* **Input data**:
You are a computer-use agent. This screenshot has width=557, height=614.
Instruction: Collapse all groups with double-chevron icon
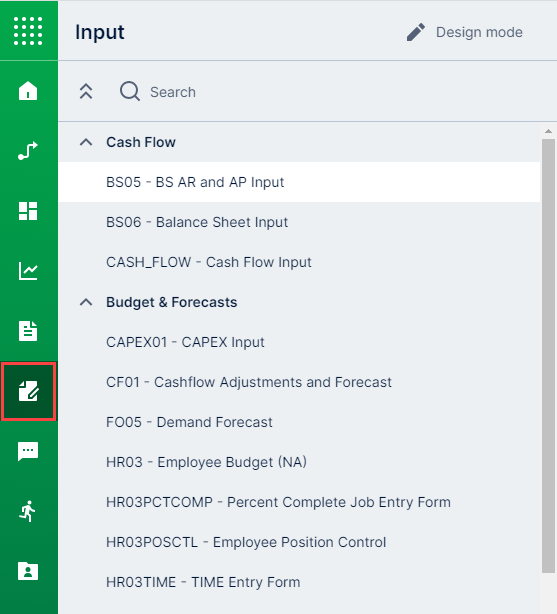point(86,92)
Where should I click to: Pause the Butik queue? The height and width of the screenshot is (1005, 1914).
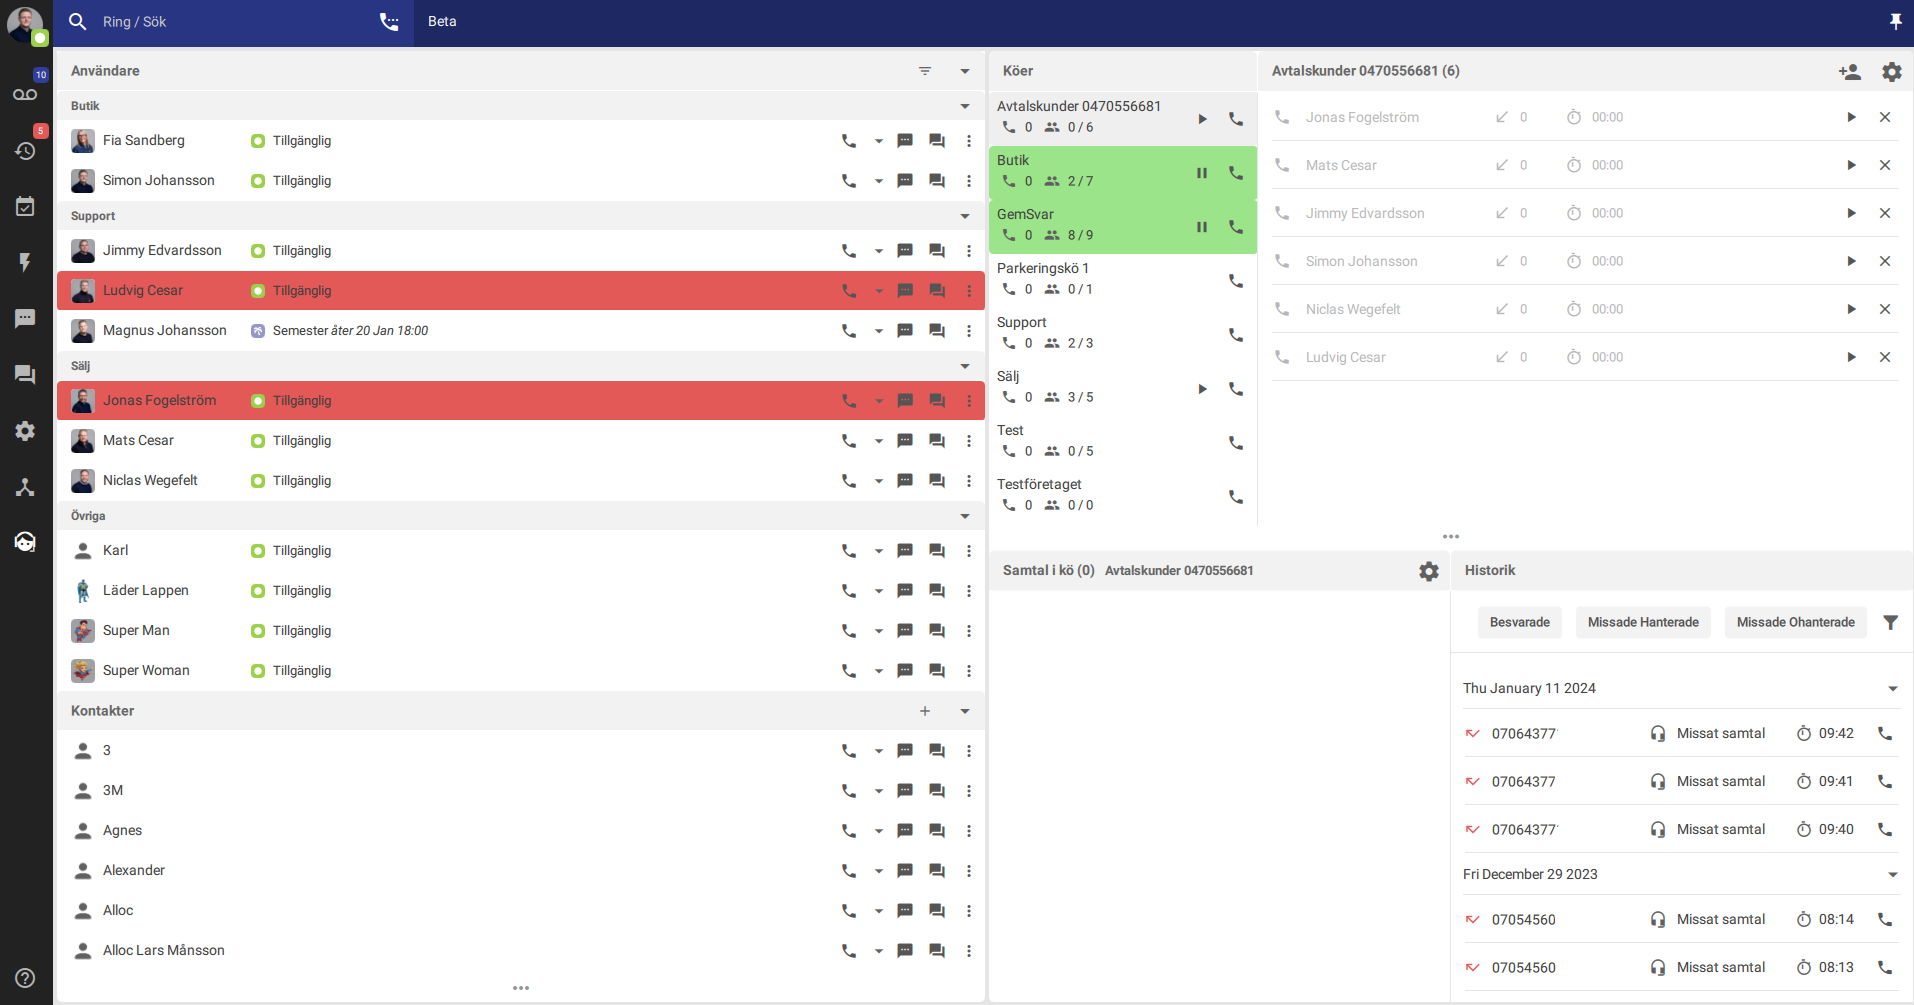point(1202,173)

--

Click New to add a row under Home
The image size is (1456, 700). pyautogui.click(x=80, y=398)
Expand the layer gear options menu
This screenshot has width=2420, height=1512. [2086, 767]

==

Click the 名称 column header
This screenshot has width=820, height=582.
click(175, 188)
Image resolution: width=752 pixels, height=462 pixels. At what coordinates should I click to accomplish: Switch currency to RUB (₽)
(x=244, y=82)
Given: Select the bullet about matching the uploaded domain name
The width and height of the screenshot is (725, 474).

* **Aim**:
Echo the listing above, starting at the line that contains "You are a computer-use" and ending after the line that contains "point(1202,173)", with both of those lines included and the pictures left out.

* **Solution to this problem**:
You are a computer-use agent. This screenshot has width=557, height=614.
Instruction: Collapse all groups with double-chevron icon
point(86,92)
Where should I click to: Pause the Butik queue? The height and width of the screenshot is (1005, 1914).
point(1202,173)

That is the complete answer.